→ **Description of the task**:
Scan the records for the line containing "Reload the current page". From there through the last line, write out each line exactly.

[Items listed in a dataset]
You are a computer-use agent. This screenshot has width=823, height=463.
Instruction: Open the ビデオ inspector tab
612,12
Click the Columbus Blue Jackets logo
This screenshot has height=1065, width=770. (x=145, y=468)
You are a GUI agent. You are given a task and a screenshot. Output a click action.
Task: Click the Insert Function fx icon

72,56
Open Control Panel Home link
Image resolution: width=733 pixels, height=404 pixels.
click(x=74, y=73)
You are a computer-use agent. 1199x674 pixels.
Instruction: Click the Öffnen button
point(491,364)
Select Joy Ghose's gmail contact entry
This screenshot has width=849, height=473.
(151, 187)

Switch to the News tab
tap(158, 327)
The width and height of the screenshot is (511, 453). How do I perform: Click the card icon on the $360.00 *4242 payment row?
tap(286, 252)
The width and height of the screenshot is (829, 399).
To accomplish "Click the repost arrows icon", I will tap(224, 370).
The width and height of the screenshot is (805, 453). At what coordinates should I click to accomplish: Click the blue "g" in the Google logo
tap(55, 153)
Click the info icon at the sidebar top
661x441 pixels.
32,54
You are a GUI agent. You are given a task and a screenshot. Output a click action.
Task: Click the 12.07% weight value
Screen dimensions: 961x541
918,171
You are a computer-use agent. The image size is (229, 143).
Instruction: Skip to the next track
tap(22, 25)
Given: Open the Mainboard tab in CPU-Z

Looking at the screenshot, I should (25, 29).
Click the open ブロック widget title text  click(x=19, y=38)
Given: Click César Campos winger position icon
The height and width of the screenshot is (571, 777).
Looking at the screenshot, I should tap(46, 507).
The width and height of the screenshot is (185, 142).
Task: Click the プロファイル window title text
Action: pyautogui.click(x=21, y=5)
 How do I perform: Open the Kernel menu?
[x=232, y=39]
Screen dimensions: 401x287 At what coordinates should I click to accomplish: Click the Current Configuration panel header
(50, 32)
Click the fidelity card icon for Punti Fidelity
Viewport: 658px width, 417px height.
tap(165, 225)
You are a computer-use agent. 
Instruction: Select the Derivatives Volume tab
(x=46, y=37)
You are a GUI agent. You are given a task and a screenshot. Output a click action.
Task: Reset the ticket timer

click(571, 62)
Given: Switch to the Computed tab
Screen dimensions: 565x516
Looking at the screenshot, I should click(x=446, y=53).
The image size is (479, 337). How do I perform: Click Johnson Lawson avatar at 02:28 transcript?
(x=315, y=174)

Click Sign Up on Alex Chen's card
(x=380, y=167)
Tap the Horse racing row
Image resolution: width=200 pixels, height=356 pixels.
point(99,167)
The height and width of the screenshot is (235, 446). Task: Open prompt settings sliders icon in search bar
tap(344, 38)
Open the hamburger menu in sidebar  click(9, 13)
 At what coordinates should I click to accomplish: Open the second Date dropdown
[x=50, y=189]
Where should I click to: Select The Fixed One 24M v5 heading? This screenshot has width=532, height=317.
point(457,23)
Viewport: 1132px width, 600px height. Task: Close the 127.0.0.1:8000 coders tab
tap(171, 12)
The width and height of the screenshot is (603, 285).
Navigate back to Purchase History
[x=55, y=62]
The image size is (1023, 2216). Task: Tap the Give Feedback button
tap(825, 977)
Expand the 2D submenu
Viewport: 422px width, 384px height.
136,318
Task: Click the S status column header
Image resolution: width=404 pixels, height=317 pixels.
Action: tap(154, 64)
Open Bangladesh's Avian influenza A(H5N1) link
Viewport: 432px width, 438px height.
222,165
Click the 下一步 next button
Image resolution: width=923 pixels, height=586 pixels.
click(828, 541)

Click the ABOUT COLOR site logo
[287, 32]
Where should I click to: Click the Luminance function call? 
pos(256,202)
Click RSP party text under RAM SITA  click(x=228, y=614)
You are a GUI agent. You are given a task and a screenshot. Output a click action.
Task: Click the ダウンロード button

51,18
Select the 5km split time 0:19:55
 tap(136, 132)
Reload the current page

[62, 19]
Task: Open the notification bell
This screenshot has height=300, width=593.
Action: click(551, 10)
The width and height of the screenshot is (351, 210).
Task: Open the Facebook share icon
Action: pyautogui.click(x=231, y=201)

→ **Output**:
Reload the current page

[62, 19]
Task: Open the notification bell
This screenshot has height=300, width=593.
Action: click(551, 10)
The width and height of the screenshot is (351, 210).
Task: Open the Facebook share icon
Action: pyautogui.click(x=231, y=201)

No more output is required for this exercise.